Task description - Rewrite the records below from the line containing "You are a computer-use agent. Viewport: 248px" through the end of the records, replacing "video file" with "audio file" and leaving everything else unchanged. Leave the pictures out of your answer.

Task material -
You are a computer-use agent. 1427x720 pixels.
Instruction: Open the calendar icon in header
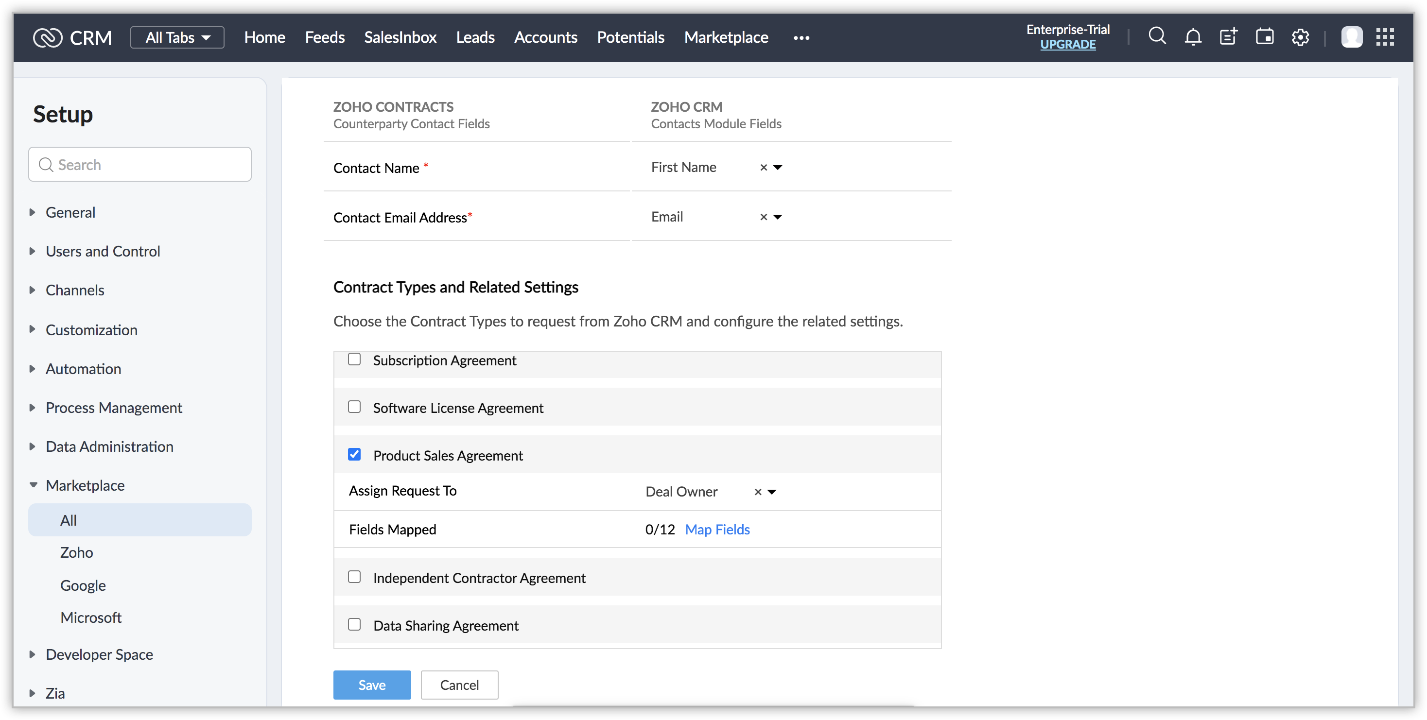coord(1264,37)
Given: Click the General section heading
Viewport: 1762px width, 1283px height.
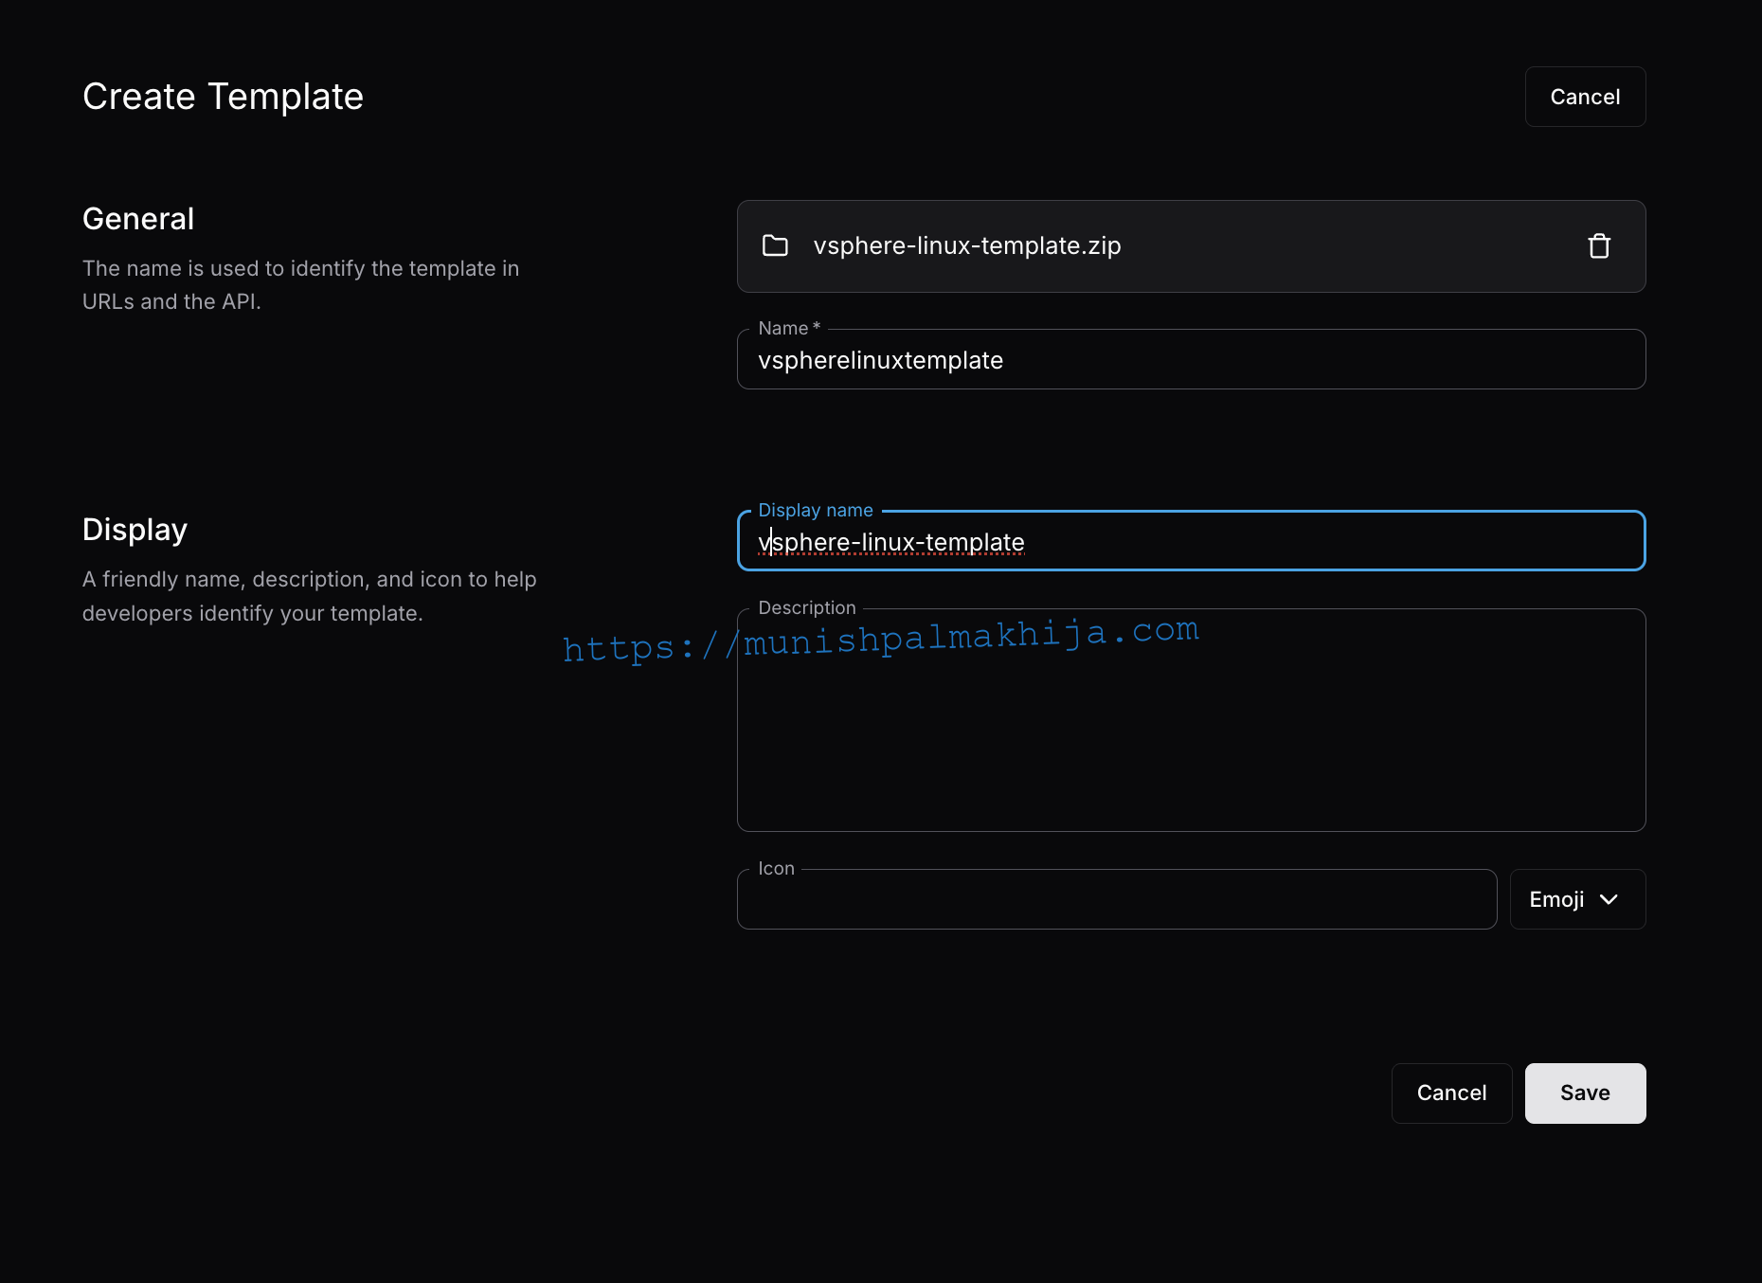Looking at the screenshot, I should (138, 219).
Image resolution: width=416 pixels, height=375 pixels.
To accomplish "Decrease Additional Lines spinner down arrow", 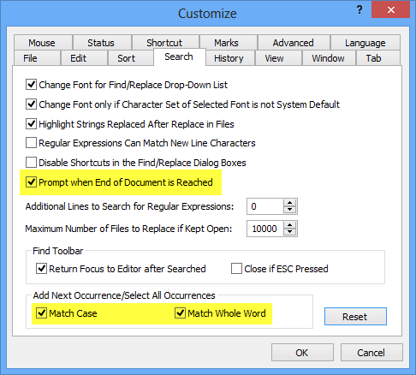I will pyautogui.click(x=290, y=210).
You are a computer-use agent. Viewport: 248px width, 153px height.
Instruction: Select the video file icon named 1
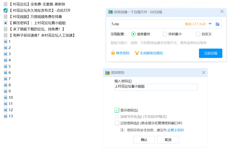[x=5, y=41]
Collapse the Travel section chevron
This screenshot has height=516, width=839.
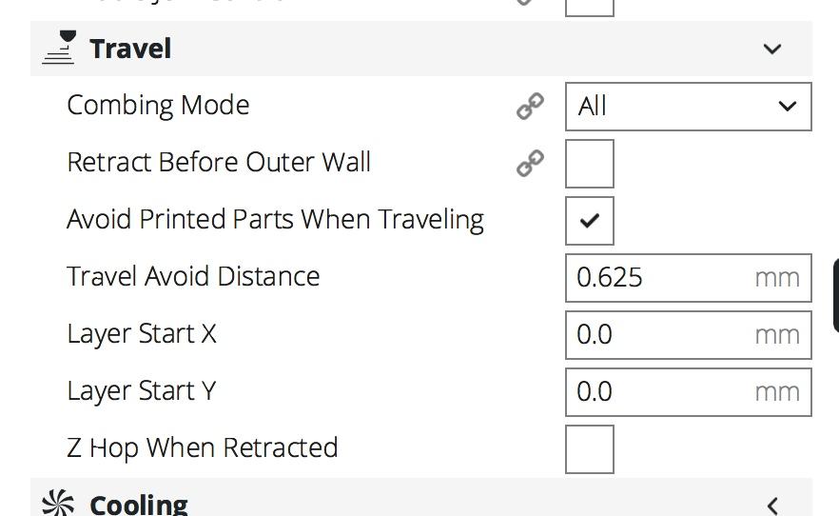[x=772, y=50]
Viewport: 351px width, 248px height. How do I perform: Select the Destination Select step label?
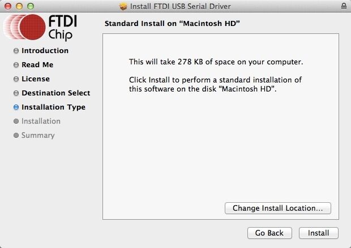[x=55, y=93]
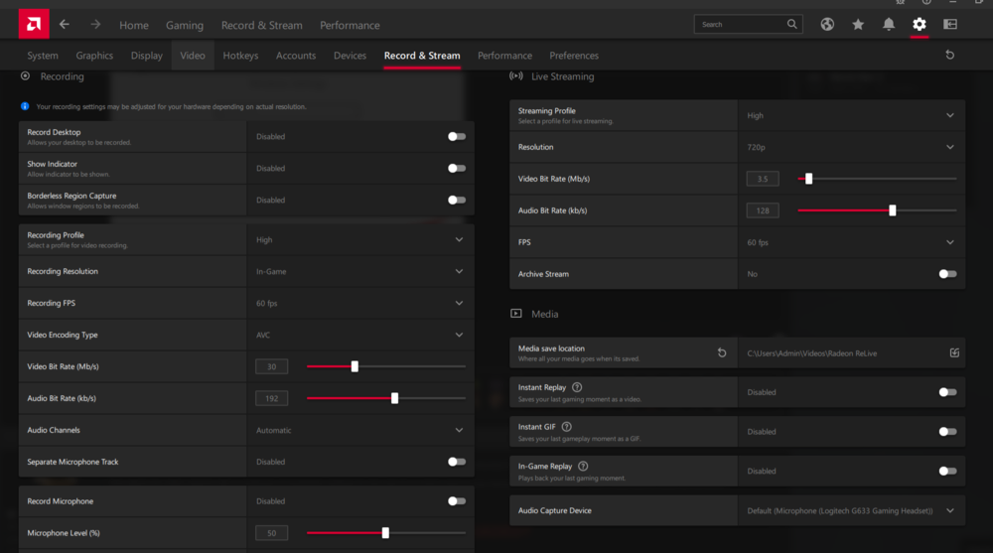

Result of the task -
You are a computer-use agent. Viewport: 248px width, 153px height.
Instruction: Select the audio file icon named 1
[x=5, y=41]
Collapse the Travel section chevron
This screenshot has height=516, width=839.
[x=772, y=50]
Viewport: 351px width, 248px height. How do I perform: Select the Destination Select step label?
[x=55, y=93]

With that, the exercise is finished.